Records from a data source
---

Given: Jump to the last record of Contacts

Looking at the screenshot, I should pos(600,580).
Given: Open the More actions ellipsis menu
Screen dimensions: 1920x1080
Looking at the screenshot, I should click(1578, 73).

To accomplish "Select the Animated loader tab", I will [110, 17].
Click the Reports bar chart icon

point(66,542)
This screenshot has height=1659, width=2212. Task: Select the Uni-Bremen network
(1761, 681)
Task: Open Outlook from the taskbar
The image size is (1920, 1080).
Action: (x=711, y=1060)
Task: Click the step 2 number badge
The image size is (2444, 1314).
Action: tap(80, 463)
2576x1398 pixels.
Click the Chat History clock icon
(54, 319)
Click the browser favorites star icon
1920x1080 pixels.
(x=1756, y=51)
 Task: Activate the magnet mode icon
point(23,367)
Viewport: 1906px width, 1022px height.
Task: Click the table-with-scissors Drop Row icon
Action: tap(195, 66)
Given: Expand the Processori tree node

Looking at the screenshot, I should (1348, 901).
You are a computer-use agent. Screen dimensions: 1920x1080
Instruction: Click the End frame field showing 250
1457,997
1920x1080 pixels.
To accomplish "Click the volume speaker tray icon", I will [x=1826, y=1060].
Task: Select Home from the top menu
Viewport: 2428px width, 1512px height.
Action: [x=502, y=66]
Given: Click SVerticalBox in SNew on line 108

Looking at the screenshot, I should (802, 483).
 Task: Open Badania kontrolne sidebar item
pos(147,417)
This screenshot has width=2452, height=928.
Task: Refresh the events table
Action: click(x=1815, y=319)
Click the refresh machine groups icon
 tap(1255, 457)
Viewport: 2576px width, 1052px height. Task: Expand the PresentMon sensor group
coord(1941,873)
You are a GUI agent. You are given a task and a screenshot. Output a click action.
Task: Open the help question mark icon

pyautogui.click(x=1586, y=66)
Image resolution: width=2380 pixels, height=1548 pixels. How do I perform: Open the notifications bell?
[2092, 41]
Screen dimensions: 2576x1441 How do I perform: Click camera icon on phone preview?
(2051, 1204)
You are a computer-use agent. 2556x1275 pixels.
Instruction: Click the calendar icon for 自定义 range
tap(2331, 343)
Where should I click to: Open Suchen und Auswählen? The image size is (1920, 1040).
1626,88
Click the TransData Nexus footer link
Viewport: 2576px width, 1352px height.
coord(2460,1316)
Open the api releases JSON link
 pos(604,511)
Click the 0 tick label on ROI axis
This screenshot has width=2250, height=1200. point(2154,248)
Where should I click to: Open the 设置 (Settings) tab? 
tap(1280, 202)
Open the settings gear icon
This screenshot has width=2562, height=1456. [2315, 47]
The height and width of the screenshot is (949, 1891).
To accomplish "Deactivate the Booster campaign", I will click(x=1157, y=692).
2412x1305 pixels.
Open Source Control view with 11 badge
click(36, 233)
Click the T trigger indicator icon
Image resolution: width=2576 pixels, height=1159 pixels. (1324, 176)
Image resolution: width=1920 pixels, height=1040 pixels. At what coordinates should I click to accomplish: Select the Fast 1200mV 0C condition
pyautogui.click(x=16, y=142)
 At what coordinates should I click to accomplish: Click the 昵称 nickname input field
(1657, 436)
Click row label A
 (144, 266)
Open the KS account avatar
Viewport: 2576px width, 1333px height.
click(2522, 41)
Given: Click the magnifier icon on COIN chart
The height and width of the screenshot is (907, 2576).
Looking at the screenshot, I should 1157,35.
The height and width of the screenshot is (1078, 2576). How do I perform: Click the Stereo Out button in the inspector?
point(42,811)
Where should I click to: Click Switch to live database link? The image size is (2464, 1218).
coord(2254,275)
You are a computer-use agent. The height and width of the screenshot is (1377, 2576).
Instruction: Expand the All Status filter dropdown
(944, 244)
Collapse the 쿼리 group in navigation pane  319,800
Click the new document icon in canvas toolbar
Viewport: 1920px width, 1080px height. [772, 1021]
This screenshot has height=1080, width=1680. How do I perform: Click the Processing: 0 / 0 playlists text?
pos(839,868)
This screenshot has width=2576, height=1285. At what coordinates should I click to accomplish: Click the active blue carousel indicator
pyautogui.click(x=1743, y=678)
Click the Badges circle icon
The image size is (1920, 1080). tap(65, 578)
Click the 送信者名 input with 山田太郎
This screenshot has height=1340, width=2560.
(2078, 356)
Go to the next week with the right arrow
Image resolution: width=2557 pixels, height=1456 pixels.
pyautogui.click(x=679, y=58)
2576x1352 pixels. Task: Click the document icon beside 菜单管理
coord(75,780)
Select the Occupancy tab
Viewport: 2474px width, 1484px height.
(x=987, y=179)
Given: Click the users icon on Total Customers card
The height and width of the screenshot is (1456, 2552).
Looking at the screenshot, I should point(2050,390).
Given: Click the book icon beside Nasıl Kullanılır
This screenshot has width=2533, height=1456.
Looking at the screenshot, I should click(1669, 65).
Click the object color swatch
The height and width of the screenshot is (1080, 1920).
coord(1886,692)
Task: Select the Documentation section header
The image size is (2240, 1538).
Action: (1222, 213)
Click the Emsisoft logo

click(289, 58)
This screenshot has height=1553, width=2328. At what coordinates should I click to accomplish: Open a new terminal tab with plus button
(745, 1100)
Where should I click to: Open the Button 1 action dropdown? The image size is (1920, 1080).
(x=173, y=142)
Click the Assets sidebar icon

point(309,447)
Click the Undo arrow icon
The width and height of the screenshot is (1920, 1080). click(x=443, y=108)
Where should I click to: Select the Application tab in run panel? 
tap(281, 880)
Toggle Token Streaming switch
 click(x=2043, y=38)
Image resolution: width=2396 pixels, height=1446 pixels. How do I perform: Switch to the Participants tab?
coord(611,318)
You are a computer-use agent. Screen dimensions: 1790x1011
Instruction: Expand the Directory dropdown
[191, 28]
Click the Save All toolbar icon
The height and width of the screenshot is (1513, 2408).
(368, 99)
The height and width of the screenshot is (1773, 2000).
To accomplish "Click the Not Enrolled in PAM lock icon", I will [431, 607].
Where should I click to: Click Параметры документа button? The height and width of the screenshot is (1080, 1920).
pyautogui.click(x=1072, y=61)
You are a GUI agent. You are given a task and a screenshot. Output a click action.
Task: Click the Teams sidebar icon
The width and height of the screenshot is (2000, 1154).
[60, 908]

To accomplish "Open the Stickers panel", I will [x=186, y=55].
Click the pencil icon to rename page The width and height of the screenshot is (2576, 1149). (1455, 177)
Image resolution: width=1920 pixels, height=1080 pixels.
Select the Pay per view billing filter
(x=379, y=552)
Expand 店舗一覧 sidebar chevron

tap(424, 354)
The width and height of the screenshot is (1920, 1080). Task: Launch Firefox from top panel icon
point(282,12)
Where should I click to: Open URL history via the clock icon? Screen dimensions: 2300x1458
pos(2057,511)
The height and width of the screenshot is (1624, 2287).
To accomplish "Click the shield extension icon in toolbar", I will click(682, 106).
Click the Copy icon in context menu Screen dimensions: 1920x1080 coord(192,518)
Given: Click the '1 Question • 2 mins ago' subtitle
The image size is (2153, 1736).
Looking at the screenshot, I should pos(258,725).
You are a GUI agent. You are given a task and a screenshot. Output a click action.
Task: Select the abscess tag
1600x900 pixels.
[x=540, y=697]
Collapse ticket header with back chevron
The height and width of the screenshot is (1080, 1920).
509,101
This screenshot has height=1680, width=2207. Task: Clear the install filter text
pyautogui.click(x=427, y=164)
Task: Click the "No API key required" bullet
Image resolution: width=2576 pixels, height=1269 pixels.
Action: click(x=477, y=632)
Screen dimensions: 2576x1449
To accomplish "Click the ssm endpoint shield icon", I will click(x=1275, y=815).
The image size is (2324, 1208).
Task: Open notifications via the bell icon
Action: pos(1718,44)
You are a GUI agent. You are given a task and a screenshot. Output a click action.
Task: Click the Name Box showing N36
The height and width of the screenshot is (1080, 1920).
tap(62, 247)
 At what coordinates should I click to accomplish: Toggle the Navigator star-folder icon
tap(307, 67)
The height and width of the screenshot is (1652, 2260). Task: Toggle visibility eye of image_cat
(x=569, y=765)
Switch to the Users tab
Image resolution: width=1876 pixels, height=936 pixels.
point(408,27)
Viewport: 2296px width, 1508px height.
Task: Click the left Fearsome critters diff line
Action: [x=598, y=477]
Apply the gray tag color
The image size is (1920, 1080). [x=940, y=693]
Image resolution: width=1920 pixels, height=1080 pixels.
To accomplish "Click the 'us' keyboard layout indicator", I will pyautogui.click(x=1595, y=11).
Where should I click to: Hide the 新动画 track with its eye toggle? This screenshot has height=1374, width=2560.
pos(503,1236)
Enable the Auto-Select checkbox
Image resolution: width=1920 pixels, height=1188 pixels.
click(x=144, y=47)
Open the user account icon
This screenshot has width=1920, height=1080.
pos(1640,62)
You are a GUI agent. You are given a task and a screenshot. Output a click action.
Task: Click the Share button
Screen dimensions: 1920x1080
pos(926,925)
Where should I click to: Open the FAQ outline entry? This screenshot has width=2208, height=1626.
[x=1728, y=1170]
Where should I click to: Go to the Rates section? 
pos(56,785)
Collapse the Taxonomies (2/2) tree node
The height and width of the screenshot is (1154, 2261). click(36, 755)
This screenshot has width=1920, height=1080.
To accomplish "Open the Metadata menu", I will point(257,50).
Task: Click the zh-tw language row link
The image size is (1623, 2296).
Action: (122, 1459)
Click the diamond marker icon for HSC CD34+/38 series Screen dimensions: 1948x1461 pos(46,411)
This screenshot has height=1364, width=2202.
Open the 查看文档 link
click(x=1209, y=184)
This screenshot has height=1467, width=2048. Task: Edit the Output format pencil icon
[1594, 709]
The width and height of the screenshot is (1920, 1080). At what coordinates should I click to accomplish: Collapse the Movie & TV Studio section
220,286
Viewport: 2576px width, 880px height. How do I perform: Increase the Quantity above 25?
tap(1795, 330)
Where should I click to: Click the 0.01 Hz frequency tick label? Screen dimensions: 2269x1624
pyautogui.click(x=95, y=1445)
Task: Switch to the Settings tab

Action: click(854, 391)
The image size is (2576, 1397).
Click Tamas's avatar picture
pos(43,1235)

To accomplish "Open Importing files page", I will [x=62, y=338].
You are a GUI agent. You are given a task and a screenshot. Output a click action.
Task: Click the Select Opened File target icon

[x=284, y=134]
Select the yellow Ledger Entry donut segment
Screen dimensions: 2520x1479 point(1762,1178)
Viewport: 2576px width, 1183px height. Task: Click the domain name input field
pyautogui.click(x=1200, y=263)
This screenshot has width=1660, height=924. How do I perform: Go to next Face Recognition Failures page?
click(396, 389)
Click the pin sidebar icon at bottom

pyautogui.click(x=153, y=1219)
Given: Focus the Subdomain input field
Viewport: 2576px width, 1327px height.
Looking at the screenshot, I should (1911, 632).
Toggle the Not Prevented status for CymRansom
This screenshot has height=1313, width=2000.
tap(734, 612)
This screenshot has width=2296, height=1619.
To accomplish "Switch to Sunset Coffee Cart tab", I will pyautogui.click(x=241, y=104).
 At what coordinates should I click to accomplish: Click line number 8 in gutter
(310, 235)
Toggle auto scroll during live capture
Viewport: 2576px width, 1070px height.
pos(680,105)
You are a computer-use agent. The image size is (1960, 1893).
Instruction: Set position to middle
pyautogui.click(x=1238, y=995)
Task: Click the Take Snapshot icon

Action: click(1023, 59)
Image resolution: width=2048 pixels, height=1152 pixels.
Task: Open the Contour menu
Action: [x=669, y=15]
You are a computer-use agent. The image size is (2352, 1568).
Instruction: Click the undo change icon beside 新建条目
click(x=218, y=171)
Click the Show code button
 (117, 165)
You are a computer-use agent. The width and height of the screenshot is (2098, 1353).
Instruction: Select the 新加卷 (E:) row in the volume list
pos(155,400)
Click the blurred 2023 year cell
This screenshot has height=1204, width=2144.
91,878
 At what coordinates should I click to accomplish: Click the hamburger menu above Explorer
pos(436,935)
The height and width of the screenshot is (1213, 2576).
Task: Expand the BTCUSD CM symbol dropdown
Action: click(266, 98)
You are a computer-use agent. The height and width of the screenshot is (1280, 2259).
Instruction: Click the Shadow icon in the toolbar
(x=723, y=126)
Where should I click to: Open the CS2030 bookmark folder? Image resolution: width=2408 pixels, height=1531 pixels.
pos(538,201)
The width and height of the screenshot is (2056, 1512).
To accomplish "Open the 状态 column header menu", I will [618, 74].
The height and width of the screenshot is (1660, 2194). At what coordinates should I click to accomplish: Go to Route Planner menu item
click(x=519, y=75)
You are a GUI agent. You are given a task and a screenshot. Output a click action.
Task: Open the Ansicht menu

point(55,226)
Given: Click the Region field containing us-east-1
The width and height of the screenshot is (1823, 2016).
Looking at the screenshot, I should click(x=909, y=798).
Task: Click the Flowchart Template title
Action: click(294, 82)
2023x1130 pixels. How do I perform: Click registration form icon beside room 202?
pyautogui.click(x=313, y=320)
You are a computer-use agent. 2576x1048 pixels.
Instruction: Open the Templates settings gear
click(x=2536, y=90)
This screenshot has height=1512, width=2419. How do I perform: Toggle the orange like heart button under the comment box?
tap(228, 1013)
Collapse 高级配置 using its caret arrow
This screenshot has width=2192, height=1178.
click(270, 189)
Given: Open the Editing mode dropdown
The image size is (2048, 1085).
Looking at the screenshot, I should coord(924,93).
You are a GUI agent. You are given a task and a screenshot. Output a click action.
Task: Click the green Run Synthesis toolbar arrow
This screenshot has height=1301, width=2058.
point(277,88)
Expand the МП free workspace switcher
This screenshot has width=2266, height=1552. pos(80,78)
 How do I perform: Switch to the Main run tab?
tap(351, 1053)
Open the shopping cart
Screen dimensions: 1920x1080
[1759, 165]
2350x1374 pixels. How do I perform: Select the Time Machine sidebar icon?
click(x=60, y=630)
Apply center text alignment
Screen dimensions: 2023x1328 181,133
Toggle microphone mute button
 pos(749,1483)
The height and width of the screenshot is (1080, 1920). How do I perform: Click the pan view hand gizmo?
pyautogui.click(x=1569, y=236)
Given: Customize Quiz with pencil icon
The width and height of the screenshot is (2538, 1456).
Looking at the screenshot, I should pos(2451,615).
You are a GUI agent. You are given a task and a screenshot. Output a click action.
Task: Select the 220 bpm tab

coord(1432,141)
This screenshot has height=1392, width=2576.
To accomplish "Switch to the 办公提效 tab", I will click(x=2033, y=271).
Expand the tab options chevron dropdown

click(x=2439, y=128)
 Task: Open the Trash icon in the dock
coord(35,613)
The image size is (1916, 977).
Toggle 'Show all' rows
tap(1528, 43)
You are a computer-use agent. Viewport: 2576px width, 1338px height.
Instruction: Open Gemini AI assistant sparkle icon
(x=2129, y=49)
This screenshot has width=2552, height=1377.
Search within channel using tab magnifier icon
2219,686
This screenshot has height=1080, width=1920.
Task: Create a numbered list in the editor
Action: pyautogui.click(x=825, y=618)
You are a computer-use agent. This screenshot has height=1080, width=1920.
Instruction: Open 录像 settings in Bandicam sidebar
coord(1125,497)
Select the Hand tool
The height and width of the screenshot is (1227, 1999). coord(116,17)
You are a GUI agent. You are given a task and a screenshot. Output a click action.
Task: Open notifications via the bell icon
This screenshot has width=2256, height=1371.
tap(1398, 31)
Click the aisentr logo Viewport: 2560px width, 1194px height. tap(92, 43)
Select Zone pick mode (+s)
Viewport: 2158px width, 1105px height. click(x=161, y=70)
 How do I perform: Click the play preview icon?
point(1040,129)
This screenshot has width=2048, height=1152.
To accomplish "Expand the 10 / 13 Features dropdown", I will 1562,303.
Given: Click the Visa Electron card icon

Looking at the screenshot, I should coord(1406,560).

---

### Problem details:
Where a line above contains the word "computer", copy that line.

### Response area:
You are a computer-use agent. Screen dimensions: 1920x1080
You are a computer-use agent. 2556x1275 pixels.
You are a computer-use agent. The height and width of the screenshot is (1377, 2576).
You are a computer-use agent. Screen dimensions: 1790x1011
You are a computer-use agent. The image size is (1960, 1893).
You are a computer-use agent. The image size is (2352, 1568).
You are a computer-use agent. The width and height of the screenshot is (2098, 1353).
You are a computer-use agent. The height and width of the screenshot is (1280, 2259).
You are a computer-use agent. 2576x1048 pixels.
You are a computer-use agent. Viewport: 2576px width, 1338px height.
You are a computer-use agent. This screenshot has height=1080, width=1920.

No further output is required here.